Annie Duke, author of “Thinking in Bets”
The word bear is derived from the Old English word “Bera”, which actually means “the brown one” and not “bear”. I picked up this interesting snippet from Darrel Bristow-Bovey’s book “Finding Endurance” – a book I mentioned a few weeks ago in letter no. 6. Bristow-Bovey points out that this word, used by the Northern European tribes, originated as a taboo avoidance term. The tribes replaced their original word for bear – “arkto” – with this euphemistic expression out of fear that speaking the animal’s true name might cause it to appear.
The most recently famous account of not naming something one is very afraid of is Voldemort in the Harry Potter novels. Nearly every witch or wizard dared not utter his name and referred to him instead with such monikers as “You-Know-Who” or “He-Who-Must-Not-Be-Named”.
The term “bear market” is another such example. A bear market is a gut-wrenching, fear-inducing and panic-stricken downward movement in markets. No wonder no one calls it by its real name – a collapse. It’s too scary. It’s the event that hangs around, just outside the light from our warm campfire of optimistic stockbroker reports and hopeful fund manager reviews.

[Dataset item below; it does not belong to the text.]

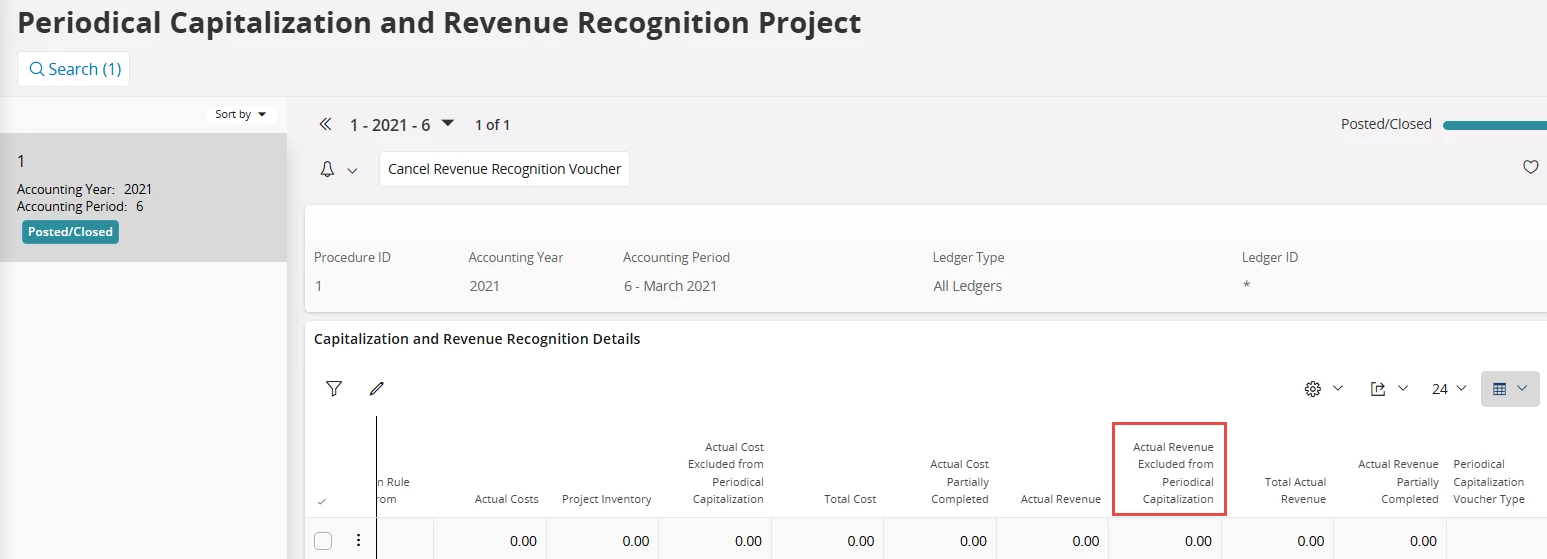Sort by the Actual Revenue column header
Viewport: 1547px width, 559px height.
point(1060,499)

No one wants the collapse to appear, so no one dare say its name.
Of course, humans are very good at conquering their fears and overcoming adversity. In Shakespearean times, bear-baiting was one of the most popular sports. In this brutal test, a bear would be led into a pit and then chained to a stake by its leg or neck. As spectators cheered and placed bets, a pack of dogs – usually bulldogs or mastiffs – would be unleashed into the arena to torment and attack the bear. This was finally outlawed by 1835, but after that, bears were declawed and defanged and paraded around as “dancing bears”.
Today, Teddy Bears, Gummy Bears and stories like Winnie-the Pooh have finally subverted the bear from a fearful predator to a domesticated companion.
Central Banks in developed markets have done the same. Since the Global Financial Crisis of 2007, they have flooded the market with EZ money. They reduced interest rates to 0, and many countries had negative (!) interest rates. Unsurprisingly, with the cost of money so cheap, we have not had a collapse – sorry, bear market – since. Of course, cheap capital tends to get misallocated, and I would be very surprised if that did not happen this time.
In the meantime, it definitely feels like developed markets have domesticated the bear, while in emerging markets like South Africa, he is still alive and lurking, fangs and claws bared. After all, we have had proper interest rates, and therefore cost of capital, for the longest time.
What to do? I think I have found a useful way of thinking about and dealing with the situation, and I will share more detail over time.